Pero la clave de la victoria eslovena en la Guerra de los Diez Días no fue tanto la capacidad de su incipiente ejército como el hecho de que éste se enfrentara a una fuerza débil –en la que brillaron las columnas de blindados; pero carecían de la protección de la infantería, lo que las hacía inútiles en el medio urbano– que no tenía el respaldo político necesario para lanzarse a la acción ofensiva. El Ejército Federal Yugoslavo desplazó, en efecto, 35.000 soldados a Eslovenia, sólo la quinta parte de los que hubiesen sido necesarios para ocupar un territorio de poco más de 20.000 kilómetros cuadrados. Y en menos de una semana se vio desautorizado para imponer un control militar sobre la república secesionista. La guerra concluyó inmediatamente.
¿Podría ocurrir en España algo similar? Señalemos al respecto que la ocupación militar del territorio de Cataluña –con casi 32.000 kilómetros cuadrados– requeriría, para su control efectivo, una fuerza del orden de 270.000 soldados, que actualmente no se encuentra disponible en nuestro país. Las Fuerzas Armadas españolas cuentan, en efecto, con un total de 134.772 hombres y mujeres, incluyendo los militares de carrera y de complemento, las clases de tropa y marinería y los reservistas voluntarios; es decir, aunque se movilizaran completamente, los ejércitos apenas llegan a la mitad de los efectivos teóricamente necesarios para restablecer el orden constitucional en el caso de que se produjera la secesión. Incluso si a esa fuerza se sumara la totalidad de los 80.210 miembros de la Guardia Civil, la capacidad militar de España es dudosa para el logro de ese objetivo.

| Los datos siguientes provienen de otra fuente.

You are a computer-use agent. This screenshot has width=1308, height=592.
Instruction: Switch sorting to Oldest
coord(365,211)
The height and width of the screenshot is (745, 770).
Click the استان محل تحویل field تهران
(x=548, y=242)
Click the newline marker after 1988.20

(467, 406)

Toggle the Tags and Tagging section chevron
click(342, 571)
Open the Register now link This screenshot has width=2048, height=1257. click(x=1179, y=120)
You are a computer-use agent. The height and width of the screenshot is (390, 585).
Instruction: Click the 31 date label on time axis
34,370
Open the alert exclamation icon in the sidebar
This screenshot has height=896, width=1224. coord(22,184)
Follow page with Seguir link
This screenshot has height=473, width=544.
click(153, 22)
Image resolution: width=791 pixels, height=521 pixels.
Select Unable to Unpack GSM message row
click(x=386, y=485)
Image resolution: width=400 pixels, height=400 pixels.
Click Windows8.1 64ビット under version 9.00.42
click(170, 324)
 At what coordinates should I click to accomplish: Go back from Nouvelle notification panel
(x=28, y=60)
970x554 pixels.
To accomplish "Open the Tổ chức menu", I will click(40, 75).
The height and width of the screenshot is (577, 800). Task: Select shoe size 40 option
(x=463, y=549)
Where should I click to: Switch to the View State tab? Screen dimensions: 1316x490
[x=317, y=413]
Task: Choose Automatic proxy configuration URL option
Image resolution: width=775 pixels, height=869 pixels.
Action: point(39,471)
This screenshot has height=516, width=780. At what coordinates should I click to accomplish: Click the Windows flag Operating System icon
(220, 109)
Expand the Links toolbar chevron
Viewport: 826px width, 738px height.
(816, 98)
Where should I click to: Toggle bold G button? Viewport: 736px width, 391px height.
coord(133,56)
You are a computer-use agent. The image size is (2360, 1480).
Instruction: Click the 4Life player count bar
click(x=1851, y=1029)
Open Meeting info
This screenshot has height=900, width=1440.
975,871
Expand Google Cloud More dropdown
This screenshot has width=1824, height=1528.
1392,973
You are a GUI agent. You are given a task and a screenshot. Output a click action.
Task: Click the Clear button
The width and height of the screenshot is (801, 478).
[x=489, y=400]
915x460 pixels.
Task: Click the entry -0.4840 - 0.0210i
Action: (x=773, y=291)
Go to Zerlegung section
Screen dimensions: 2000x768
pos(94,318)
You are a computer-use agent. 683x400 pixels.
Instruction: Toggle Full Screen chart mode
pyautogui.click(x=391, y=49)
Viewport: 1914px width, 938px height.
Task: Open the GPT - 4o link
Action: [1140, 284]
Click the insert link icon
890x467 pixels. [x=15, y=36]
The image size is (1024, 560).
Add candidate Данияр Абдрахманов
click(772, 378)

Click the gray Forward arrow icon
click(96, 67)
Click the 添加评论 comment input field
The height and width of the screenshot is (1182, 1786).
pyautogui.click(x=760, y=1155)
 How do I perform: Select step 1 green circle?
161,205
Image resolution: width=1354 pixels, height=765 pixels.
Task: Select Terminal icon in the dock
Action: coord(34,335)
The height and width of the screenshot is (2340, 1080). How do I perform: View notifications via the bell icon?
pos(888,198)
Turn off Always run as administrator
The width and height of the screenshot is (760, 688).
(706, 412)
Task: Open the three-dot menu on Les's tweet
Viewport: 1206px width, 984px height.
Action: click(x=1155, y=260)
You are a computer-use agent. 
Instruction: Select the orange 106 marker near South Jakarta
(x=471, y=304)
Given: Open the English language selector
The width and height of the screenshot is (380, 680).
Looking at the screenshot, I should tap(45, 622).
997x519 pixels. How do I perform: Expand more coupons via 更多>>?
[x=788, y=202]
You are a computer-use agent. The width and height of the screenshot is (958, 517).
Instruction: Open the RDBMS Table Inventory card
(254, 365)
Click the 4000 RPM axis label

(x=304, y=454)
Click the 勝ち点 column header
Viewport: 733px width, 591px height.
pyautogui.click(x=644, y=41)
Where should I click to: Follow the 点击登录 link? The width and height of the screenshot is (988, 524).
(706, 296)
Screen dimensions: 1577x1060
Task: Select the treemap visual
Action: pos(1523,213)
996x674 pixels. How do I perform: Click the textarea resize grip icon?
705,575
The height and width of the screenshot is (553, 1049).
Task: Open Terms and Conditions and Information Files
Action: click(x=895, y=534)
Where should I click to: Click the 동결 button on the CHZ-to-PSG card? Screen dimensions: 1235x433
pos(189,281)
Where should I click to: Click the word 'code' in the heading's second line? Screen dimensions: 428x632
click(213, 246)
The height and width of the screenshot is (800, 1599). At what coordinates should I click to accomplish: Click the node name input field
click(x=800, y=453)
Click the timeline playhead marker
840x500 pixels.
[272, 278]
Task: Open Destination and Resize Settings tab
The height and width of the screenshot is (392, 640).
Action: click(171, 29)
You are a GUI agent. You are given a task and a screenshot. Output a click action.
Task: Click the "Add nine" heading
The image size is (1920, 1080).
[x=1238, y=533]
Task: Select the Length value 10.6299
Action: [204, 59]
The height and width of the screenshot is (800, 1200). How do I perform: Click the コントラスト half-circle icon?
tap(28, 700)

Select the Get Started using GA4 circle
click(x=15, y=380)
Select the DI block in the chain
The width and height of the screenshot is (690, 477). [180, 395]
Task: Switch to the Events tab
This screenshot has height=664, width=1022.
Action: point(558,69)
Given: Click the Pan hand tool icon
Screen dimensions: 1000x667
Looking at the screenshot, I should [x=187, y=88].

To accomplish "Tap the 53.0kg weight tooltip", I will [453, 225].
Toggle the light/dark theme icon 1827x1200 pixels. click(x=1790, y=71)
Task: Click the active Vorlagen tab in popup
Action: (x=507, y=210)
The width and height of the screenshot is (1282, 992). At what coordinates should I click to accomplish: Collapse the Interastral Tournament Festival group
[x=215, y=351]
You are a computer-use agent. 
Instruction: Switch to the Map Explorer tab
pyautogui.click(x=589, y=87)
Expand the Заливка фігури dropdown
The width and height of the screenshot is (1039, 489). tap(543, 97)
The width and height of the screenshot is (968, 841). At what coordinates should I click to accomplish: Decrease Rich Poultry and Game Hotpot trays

Más allá del tamaño de la fuerza que es posible movilizar está la cuestión política. De acuerdo con la Constitución, es misión de las Fuerzas Armadas la defensa de la integridad territorial de España; y aunque su mando supremo corresponde al Rey, están subordinadas al Gobierno, en tanto que es a éste al que compete la dirección de la administración militar y la defensa del Estado. Por tanto, es de la voluntad gubernamental de la que, en un caso como el que nos ocupa, dependerá la determinación del alcance concreto que pudiera tener la intervención de los ejércitos en un conflicto secesionista. Cuando Mas proclama que «nadie puede utilizar unilateralmente las armas» es porque está convencido de que el Gobierno de España en ningún caso llegará a decidirse por el empleo de la fuerza.
¿Se corresponde esa convicción del líder nacionalista con la realidad? Es difícil saberlo, porque ni el presidente Rajoy ni ninguno de sus ministros ha dado la menor indicación al respecto. Pero sí existen declaraciones que siembran la duda en el caso de la oposición socialista y comunista, lo que hace pensar que, en la situación extrema en la que pudiera plantearse una intervención militar, el Gobierno se encontraría solo, sin apoyos externos a su propio partido y, seguramente, sometido a una potente campaña de deslegitimación. En tales circunstancias no sería sorprendente que, en el escenario catalán, volviera a reproducirse la farsa eslovena. Entonces, la secesión se produciría por la incomparecencia del Estado y acabaría abriéndose el abismo del desmoronamiento institucional del mismo. Y a España no le quedaría otra salida pacífica que asomarse a un nuevo período constituyente de tan incierto resultado que hoy ni siquiera podemos entrever.